Burgemeester en wethouders kunnen het plan wijzigen indien de wijziging betrekking heeft op:
- het oprichten van transformatorhuisjes, gemaalgebouwtjes en andere gebouwen ten dienste van een openbaar nutsvoorziening, met een grondoppervlakte van maximaal 50 m² dat bestaat uit maximaal één bouwlaag en waarvan de goothoogte niet hoger is dan 4 meter, voor zover deze op grond van artikel 12 lid c niet kunnen worden gebouwd;
- het wijzigen van de bestemming binnen de op de verbeelding gebiedsaanduiding “wro-zone wijzigingsgebied 1” in de bestemming 'Tuin' en 'Wonen' ten behoeve van het bouwen van 1 woning, met een maximum goothoogte van 4 meter en een maximum bouwhoogte van 9 meter, waarbij het overige van het bepaalde in artikel 4 respectievelijk artikel 7 van toepassing is; toepassing van deze bevoegdheid dient te passen binnen het gemeentelijk woonbeleid en de mogelijkheid dient te bestaan om op eigen erf te parkeren.
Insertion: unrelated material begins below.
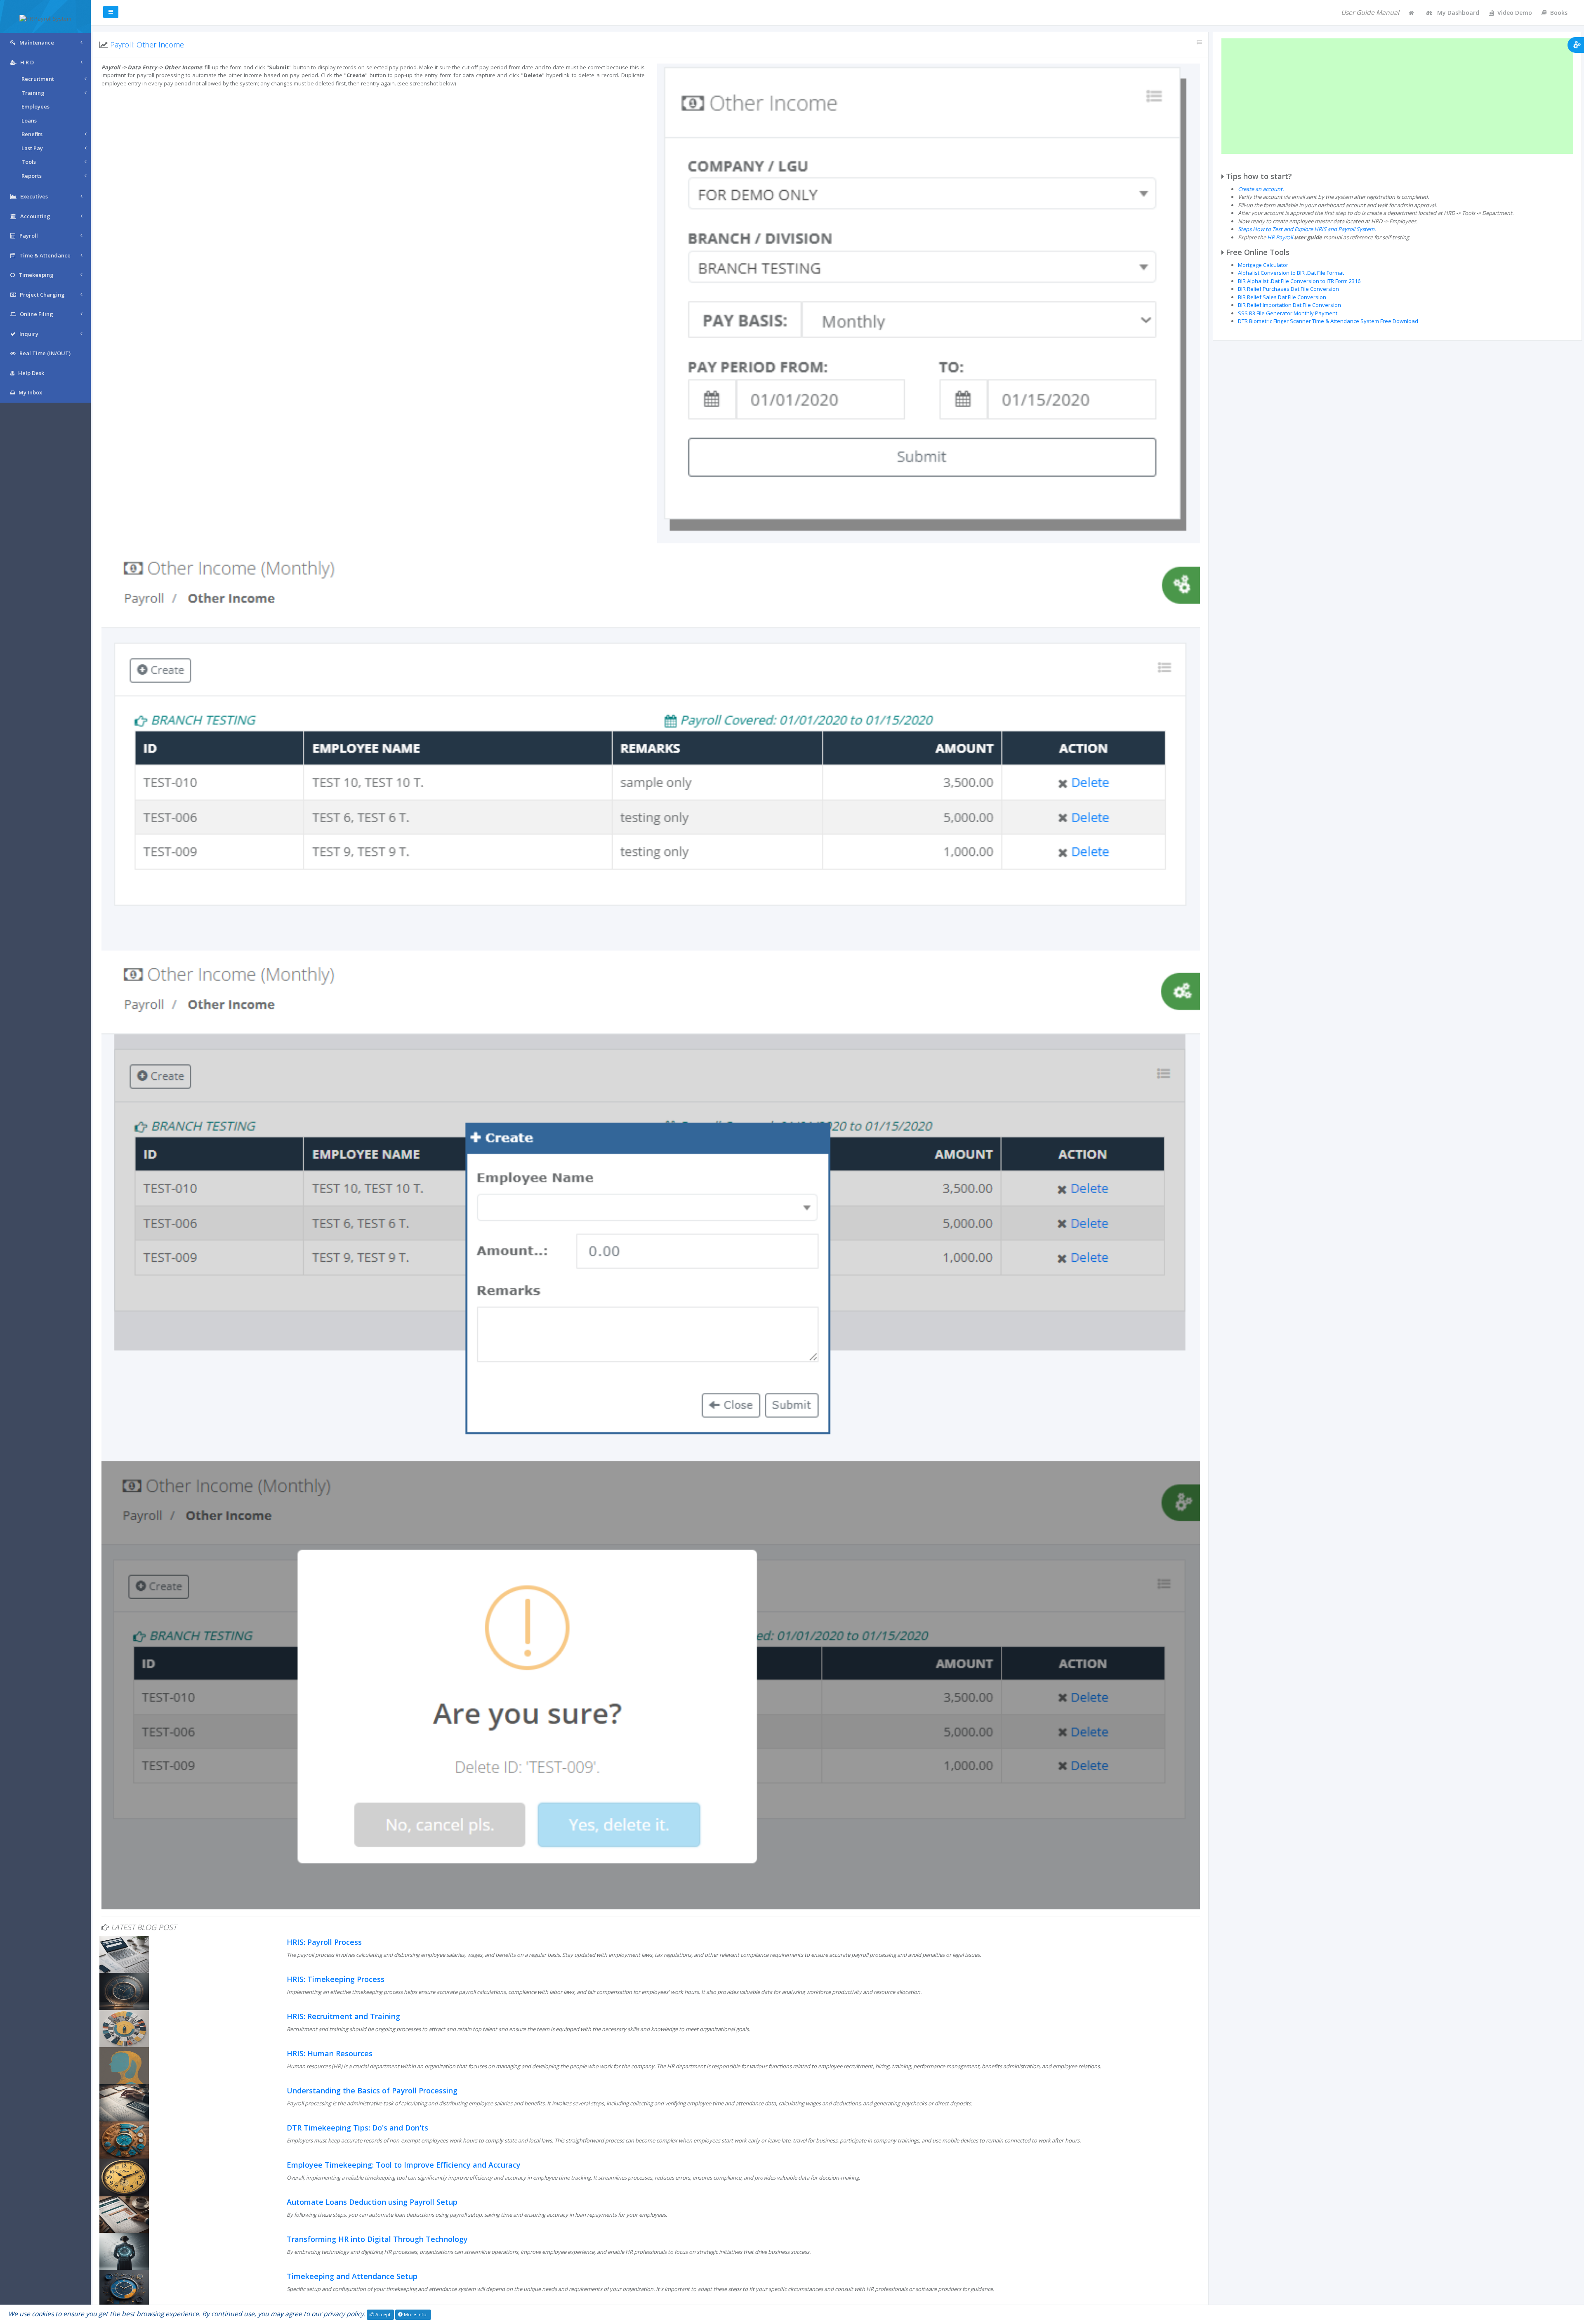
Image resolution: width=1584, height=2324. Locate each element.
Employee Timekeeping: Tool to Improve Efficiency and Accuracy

Daarnaast moet aangetoond worden dat de wijziging niet stuit op beperkingen voortvloeiende uit de Wet geluidhinder, Flora- en Faunawet, Wet op de Archeologische Monumentenzorg/Monumentenwet alsmede de bodemkwaliteit, het aspect externe veiligheid en hinder van nabijgelegen bedrijven;
- het wijzigen van de bestemming binnen de op de verbeelding gebiedsaanduiding “wro-zone wijzigingsgebied 2” in de bestemming 'Tuin' en 'Wonen', waarbij het overige van het bepaalde in artikel 4 respectievelijk artikel 7 van toepassing is;
- het onderling verwisselen of wijzingen van de op de verbeelding voorkomende bouwaanduidingen aaneengebouwd [aeg], twee-aaneen [tae], vrijstaand [vrij] en specifieke bouwaanduiding - vrijstaand of twee-aaneen [sba-vtae], indien dit vanuit het oogpunt van een economische of andere noodzaak wenselijk is; waarbij de bij deze bouwaanduidingen behorende bepalingen van overeenkomstige toepassing zijn;
- een enigszins andere situering en/of begrenzing van de bouwpercelen dan wel bouwvlakken, indien bij de uitvoering van het plan mocht blijken, dat verschuiving in verband met de ingekomen bouwaanvragen nodig zijn ter uitvoering van een bouwplan, mits de oppervlakte van het betreffende bouwperceel, dan wel bouwvlak met maximaal 10% zal worden gewijzigd;
- het wijzigen van de voorgeschreven maatvoering voor gebouwen en andere bouwwerken met maximaal 20%, indien in verband met ingekomen bouwaanvragen deze wijzigingen nodig zijn;
- het wijzigen van bestemmingsgrenzen ten behoeve van aangrenzende bestemmingen met maximaal 5 meter.